J.S. : Une pionnière, non, je ne dirais pas une pionnière. Avant moi, il y en a eu plusieurs, si on pense par exemple à Nicole Brossard, et à celles qui ont écrit avant moi. Mais moi, j’ai fait mon cours classique et tout, je me suis mariée à 20 ans, j’ai été mariée une quinzaine d’années, j’ai eu 4 enfants, j’ai été femme au foyer, et après mon divorce je me suis garrochée à l’université en journalisme et communication. J’ai commencé à gagner ma vie comme correspondante du Devoir en culture et toute ma vie j’ai été pigiste. J’ai écrit dans une vingtaine de revues, j’ai fait des discours, j’ai même été pigiste en rédaction. À un moment, j’ai eu un divorce très douloureux, très injuste, donc ç’a été ma révolte qui m’a amené à publier mon premier livre Je n’ai plus de cendres dans la bouche en 1980. Après, j’ai continué avec un récit qui a été comme mon best-seller qui est Ma fille comme un amante. J’ai continué à écrire. Je ne te dirais pas que je suis une pionnière, mais disons que ça été la révolte qui m’a amené à écrire : la révolte face au système de justice, deux poids deux mesures entre les femmes et les hommes, face à l’état du monde. Vraiment, dans toute mon œuvre, il y a cette part presque partout, d’indignation. Il y a beaucoup d’indignation dans mes textes, ça fait beaucoup partie de mon écriture. 

I.C. : Vous est-il arrivé de vous sentir ostracisée par rapport à vos homologues masculins et au reste de la communauté littéraire? On parlait justement du « deux poids deux mesures » entre hommes et femmes, l’avez-vous ressenti dans le monde littéraire?
J.S. : Non, pas vraiment. Mais j’ai beaucoup d’articles dans ce sens-là, on en parle souvent. Ces temps-ci, je lis aussi beaucoup d’articles comme quoi ça change, que de plus en plus de femmes sont mises en lumière. Mais avant, on a beaucoup dit que c’étaient les hommes, les hommes qui avaient les prix, les hommes qui étaient sur les jurys, au détriment des femmes. De plus en plus, comme au cinéma, les femmes commencent à s’imposer, mais c’est un long parcours. 

I.C. : Pour terminer, en tant que jeune femme étudiant la littérature et voulant s’intégrer au milieu littéraire, quel conseil me donneriez-vous, mais aussi à toutes les autres étudiantes au féminin qui veulent faire partie de ce monde?

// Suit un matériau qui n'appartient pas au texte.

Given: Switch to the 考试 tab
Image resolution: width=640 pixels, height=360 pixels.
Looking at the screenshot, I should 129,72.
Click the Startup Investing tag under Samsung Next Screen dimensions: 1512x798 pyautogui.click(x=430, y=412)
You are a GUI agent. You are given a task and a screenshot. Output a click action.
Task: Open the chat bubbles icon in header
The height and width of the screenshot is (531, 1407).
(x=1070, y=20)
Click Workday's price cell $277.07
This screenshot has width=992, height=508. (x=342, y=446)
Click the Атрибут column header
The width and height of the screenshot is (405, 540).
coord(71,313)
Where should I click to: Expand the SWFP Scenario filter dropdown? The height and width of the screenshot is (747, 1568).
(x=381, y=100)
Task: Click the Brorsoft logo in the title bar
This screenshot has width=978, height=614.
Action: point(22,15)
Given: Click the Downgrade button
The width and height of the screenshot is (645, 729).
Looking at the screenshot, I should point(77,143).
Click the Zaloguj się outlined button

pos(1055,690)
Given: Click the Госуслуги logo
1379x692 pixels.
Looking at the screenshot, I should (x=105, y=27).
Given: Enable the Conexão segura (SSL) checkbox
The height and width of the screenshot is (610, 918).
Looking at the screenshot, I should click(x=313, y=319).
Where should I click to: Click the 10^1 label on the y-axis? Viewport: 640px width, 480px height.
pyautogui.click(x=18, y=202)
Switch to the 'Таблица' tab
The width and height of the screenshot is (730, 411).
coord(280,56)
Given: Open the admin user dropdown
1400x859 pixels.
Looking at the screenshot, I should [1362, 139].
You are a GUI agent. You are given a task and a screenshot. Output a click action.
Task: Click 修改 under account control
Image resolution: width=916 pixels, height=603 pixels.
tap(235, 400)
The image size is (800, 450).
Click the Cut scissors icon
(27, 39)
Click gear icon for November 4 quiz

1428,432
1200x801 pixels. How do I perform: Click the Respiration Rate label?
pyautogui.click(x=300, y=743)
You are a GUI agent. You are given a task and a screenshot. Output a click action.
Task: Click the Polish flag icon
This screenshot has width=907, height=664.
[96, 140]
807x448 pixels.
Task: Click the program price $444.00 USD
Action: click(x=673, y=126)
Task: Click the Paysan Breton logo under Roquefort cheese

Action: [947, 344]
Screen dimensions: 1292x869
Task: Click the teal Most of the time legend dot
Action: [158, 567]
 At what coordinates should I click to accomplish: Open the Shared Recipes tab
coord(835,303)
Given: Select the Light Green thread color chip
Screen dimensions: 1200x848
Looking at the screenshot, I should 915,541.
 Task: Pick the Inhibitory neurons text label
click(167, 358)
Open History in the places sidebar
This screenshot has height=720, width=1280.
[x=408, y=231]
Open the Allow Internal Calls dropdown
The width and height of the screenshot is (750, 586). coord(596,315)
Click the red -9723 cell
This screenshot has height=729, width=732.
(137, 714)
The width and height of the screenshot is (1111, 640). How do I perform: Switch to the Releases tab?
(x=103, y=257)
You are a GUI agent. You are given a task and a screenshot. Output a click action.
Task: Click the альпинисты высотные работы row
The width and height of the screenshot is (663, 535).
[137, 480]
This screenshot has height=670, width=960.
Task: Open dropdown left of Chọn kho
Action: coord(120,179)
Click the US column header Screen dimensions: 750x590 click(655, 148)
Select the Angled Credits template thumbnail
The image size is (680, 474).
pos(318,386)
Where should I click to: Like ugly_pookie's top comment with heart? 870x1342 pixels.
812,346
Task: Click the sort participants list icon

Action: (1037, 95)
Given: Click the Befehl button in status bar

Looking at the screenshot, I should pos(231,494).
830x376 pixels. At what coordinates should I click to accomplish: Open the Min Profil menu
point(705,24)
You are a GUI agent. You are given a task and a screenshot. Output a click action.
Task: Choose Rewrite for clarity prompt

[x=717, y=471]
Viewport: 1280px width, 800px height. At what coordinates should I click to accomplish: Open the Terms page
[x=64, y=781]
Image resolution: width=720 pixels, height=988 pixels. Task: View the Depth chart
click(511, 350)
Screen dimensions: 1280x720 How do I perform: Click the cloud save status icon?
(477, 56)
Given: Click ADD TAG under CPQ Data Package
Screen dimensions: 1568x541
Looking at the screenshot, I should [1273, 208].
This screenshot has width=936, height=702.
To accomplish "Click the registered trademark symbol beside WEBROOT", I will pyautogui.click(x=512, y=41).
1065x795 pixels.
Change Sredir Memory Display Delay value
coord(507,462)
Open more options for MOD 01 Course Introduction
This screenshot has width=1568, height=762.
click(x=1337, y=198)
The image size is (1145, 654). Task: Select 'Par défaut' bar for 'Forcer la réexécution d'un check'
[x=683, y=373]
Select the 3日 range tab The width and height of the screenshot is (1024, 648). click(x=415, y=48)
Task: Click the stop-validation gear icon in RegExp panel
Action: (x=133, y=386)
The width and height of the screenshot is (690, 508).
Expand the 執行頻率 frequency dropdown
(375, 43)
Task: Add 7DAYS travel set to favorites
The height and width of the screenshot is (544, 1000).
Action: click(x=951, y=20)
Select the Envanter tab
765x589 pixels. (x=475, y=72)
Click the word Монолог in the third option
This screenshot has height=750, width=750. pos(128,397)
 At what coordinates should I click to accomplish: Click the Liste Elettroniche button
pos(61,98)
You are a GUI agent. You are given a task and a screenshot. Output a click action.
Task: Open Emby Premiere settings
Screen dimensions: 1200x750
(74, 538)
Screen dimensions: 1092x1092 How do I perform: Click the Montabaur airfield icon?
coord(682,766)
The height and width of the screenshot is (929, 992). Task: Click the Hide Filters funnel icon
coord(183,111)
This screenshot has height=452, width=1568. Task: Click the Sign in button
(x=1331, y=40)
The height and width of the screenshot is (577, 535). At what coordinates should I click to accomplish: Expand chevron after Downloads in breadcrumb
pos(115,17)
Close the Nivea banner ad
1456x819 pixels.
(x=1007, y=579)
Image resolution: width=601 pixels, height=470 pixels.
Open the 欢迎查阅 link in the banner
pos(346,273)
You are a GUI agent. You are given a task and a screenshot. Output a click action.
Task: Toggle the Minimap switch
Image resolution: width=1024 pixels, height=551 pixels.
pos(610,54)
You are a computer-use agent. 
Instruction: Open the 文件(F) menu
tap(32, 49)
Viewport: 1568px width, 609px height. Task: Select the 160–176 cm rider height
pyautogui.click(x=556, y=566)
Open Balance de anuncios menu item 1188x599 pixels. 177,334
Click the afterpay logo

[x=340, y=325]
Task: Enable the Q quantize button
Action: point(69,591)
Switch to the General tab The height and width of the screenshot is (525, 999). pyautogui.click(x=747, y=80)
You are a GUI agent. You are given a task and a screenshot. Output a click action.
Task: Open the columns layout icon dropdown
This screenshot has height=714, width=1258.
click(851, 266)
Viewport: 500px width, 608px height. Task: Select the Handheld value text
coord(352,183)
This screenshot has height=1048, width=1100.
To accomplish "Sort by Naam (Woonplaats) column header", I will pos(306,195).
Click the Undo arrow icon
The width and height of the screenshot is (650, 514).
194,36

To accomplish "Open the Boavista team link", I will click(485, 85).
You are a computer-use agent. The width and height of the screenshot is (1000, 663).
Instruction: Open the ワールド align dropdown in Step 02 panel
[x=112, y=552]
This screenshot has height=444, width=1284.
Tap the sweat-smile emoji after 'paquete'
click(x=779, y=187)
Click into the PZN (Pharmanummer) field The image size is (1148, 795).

J.S. : Moi, je pense qu’il faut publier. Il faut arriver sous la lumière. C’est aussi intéressant de participer à des concours, comme les concours de Radio-Canada par exemple. Je me fais un point d’honneur chaque année d’envoyer un récit et un poème même s’il y a 3000 personnes. Mettre une bouteille à la mer, c’est intéressant. Mais ce serait vraiment, en écriture, de publier.  C’est certainement un grand plaisir d’écrire, de découvrir.